1.2. Ziele der Forschung und Umsetzung am Arbeitsplatz
Das erklärte Ziel der Arbeiten ist es, den Faktor Mensch und seine Einflüsse sowie die menschlichen Fähigkeiten und Limitationen immer besser zu verstehen. Mit diesen Erkenntnissen werden einerseits Mechanismen erarbeitet, die den Einfluß des Faktors Mensch reduzieren. So wird allein dem Mangel an Teamarbeit mit zahlreichen Prinzipien des CRM begegnet.
Andererseits werden die Forschungsergebnisse dazu genutzt, die Arbeitsplätze der Piloten, Flugzeugtechniker und der Flugaufseher mit dem Ziel zu gestalten, daß diese daran so bequem und sicher wie möglich arbeiten können.
Wenn die Piloten gut sitzen, alle Hebel und Schalter einfach bedienen sowie die Anzeigen auf verschiedenen Instrumenten auf einen Blick unmißverständlich ablesen können, haben sie ihre Konzentration und Aufmerksamkeit für ihre eigentlichen Aufgaben zur Verfügung.
2. ADM minimiert den Einfluß des Faktors Mensch
Mit verschiedenen Werkzeugen, die wir nachfolgend zusammengefaßt betrachten werden, hilft die Anwendung von ADM Piloten, Entscheidungen zu treffen, die den Einfluß des Faktors Mensch, aber auch von riskantem Verhalten, reduzieren.
2.1. Einige Werkzeuge des ADM
SRM, engl. Single-Pilot Resource Management
SRM ist im privaten Luftverkehr von Bedeutung. Hier muß häufig ein einzelner Pilot alle Resourcen geschickt nutzen. Dazu zählen diejenigen an Bord und diejenigen außerhalb seiner Maschine, z. B. die Flugaufsicht oder Informationen zu Wetterveränderungen.
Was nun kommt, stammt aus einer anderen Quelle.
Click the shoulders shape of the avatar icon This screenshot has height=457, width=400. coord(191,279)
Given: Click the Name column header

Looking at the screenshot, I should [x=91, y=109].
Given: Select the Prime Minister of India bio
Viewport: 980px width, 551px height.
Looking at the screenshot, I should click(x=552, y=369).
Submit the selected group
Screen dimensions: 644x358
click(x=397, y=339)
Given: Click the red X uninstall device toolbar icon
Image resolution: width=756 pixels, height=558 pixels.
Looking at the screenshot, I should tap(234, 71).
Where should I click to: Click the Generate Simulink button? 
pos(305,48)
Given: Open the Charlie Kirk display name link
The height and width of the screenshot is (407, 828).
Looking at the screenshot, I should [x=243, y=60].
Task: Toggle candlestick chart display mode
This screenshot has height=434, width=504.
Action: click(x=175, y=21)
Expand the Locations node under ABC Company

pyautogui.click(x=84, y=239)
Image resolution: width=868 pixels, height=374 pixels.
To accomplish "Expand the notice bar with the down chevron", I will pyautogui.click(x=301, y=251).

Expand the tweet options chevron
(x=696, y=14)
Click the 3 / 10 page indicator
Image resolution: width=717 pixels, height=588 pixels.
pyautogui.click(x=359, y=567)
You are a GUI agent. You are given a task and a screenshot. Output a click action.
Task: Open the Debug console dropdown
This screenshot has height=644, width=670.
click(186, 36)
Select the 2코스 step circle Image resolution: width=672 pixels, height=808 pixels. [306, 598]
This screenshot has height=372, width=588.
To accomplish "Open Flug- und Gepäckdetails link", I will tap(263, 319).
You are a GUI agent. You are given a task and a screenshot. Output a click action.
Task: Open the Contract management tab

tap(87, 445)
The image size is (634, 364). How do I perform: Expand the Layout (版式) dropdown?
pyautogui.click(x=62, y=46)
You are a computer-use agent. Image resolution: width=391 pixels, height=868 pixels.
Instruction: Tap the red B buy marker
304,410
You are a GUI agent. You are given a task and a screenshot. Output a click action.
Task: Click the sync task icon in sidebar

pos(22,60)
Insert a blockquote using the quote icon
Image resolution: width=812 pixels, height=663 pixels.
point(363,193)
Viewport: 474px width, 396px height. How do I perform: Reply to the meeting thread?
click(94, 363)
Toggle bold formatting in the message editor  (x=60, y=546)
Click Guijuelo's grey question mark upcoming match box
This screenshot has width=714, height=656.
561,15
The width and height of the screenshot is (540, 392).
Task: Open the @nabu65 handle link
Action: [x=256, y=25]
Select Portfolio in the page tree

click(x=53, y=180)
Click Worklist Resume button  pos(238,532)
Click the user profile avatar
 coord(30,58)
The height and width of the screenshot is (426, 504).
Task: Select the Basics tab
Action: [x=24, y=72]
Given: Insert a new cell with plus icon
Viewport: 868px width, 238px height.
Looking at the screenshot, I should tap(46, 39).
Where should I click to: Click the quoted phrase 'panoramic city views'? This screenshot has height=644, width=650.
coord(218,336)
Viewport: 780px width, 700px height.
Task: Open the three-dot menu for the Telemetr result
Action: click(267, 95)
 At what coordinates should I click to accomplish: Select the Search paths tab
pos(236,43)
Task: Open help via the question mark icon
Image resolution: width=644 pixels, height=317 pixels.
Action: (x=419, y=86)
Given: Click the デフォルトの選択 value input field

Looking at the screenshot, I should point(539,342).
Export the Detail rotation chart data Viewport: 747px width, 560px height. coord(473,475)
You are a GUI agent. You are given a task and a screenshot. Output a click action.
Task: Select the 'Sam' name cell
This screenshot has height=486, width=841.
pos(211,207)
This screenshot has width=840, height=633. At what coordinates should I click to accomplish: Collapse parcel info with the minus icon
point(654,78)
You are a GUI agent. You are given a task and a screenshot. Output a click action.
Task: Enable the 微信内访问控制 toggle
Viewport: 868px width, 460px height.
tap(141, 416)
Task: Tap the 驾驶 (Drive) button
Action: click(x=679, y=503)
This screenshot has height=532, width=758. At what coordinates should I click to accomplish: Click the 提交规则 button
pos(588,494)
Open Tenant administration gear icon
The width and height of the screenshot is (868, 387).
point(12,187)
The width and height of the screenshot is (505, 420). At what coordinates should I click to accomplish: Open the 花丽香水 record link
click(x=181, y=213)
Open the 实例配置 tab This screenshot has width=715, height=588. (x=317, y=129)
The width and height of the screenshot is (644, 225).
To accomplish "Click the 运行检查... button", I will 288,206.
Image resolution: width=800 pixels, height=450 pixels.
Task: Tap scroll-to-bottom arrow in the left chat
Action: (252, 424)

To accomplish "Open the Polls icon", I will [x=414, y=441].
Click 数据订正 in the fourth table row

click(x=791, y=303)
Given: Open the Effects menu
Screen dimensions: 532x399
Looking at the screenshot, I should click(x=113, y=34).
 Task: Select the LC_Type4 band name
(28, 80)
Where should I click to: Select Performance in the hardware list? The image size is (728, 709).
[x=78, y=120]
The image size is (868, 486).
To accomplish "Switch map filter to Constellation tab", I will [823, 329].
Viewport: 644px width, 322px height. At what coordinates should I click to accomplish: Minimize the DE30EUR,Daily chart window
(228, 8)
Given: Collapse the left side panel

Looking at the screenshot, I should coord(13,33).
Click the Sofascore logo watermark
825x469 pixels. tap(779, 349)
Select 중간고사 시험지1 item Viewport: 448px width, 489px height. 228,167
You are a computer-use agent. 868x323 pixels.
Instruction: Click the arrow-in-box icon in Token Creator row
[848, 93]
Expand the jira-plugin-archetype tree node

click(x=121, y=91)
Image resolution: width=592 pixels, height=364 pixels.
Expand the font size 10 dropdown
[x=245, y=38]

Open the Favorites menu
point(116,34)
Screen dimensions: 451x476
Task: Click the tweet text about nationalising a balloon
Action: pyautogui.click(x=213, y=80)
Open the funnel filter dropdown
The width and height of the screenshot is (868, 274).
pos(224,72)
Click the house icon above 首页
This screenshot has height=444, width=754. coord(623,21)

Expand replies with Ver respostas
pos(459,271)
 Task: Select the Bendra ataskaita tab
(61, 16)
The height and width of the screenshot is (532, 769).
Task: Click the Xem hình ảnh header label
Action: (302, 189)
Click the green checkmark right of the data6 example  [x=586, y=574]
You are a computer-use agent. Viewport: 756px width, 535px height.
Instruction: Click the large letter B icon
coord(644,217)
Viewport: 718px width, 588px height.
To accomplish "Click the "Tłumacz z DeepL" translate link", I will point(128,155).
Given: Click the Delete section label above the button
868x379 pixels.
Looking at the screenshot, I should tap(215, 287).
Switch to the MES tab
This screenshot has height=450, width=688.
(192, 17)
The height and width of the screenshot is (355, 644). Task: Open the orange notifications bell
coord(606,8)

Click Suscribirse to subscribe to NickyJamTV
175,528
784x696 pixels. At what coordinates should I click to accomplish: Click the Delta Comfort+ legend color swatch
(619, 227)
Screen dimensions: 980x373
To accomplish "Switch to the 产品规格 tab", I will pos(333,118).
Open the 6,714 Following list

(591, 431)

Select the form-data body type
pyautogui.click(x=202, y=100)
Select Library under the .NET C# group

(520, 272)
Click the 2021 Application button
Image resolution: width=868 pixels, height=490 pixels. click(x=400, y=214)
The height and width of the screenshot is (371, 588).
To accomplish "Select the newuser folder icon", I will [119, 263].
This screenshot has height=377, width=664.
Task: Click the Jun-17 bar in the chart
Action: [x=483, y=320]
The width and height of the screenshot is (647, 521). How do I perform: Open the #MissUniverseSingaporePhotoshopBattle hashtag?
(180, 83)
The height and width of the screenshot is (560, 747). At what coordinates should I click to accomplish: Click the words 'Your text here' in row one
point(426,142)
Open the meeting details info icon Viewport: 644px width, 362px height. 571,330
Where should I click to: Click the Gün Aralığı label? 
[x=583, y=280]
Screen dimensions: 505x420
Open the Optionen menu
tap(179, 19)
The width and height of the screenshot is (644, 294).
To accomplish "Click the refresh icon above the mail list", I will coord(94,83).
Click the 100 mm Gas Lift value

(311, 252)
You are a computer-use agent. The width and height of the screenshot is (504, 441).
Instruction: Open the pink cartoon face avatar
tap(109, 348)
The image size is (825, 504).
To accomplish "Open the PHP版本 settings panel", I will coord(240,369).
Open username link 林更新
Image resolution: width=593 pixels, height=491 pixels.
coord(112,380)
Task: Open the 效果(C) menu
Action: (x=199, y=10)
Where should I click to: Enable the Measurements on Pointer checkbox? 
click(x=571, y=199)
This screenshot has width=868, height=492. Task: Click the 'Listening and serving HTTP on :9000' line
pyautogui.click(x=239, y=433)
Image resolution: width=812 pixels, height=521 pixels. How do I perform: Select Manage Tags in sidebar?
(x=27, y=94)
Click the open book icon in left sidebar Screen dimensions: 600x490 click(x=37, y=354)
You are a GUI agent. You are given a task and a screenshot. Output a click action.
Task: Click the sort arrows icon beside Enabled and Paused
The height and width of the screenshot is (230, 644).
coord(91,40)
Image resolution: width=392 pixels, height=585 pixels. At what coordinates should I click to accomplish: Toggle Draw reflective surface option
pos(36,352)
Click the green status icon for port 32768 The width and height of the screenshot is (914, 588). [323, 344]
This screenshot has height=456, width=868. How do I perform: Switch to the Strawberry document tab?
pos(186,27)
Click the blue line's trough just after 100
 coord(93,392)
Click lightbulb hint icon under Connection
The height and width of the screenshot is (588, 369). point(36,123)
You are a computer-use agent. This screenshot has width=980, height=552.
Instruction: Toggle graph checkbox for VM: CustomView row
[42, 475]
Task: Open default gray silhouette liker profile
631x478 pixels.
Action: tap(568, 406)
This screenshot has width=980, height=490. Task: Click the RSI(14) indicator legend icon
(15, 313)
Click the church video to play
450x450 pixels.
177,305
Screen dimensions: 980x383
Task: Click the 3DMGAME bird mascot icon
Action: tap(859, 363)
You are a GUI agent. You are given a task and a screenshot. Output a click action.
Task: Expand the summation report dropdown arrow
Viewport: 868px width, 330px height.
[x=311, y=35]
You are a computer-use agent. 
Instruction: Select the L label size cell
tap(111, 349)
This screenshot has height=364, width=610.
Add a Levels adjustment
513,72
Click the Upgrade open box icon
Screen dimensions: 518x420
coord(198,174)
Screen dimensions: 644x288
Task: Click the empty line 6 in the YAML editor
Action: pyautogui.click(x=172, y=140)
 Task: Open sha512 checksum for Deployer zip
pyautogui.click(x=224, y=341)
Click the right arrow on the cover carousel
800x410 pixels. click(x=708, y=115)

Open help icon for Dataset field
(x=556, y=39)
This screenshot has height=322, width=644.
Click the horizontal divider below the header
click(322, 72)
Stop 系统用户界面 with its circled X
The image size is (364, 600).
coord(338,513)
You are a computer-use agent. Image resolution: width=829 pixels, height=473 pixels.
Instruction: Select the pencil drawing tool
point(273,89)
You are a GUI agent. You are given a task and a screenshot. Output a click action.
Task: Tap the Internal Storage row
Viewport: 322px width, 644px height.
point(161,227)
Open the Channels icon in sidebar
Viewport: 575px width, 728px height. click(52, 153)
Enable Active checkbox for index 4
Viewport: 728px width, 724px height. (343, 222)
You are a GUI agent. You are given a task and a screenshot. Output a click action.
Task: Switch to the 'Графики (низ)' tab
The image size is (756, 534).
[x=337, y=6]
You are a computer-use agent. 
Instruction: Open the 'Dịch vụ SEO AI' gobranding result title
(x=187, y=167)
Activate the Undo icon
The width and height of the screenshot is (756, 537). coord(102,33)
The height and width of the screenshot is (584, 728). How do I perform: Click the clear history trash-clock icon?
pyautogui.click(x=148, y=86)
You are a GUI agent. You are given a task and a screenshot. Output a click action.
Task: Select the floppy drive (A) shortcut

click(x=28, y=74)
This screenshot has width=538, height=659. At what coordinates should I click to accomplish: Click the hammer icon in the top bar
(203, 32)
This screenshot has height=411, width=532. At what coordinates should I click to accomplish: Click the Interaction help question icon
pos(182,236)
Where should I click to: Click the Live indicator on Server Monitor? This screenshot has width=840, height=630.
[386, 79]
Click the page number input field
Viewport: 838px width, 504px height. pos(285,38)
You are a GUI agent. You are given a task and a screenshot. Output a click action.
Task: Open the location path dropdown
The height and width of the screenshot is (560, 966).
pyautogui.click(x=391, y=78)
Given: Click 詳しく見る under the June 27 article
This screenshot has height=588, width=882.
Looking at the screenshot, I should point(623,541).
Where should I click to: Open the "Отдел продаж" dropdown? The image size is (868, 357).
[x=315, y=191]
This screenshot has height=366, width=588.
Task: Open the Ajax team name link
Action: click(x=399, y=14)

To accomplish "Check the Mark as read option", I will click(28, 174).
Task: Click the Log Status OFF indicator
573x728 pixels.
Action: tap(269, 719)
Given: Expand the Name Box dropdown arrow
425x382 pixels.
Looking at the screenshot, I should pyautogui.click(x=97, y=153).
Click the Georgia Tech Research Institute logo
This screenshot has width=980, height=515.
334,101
Des weiteren gehören zum SRM alle Konzepte des ADM, Aufgaben- und Risikomanagement, aber auch die situative Aufmerksamkeit. Insgesamt dient SRM Piloten dazu, Informationen zu sammeln, die Fakten zu analysieren und die für ihren Flug richtigen Entscheidungen zu treffen.
Die „5 Ps“: Pilot, Plan, Passagiere, das Flugzeug (engl. plane), Programmierung
Die „5Ps“ sind eine Möglichkeit für Piloten, SRM praktisch und strukturiert anzuwenden. Zu jedem einzelnen P existieren Chancen und Risiken, die die Piloten zu festen Zeitpunkten nacheinander evaluieren sollten, um dann Entscheidungen zu treffen.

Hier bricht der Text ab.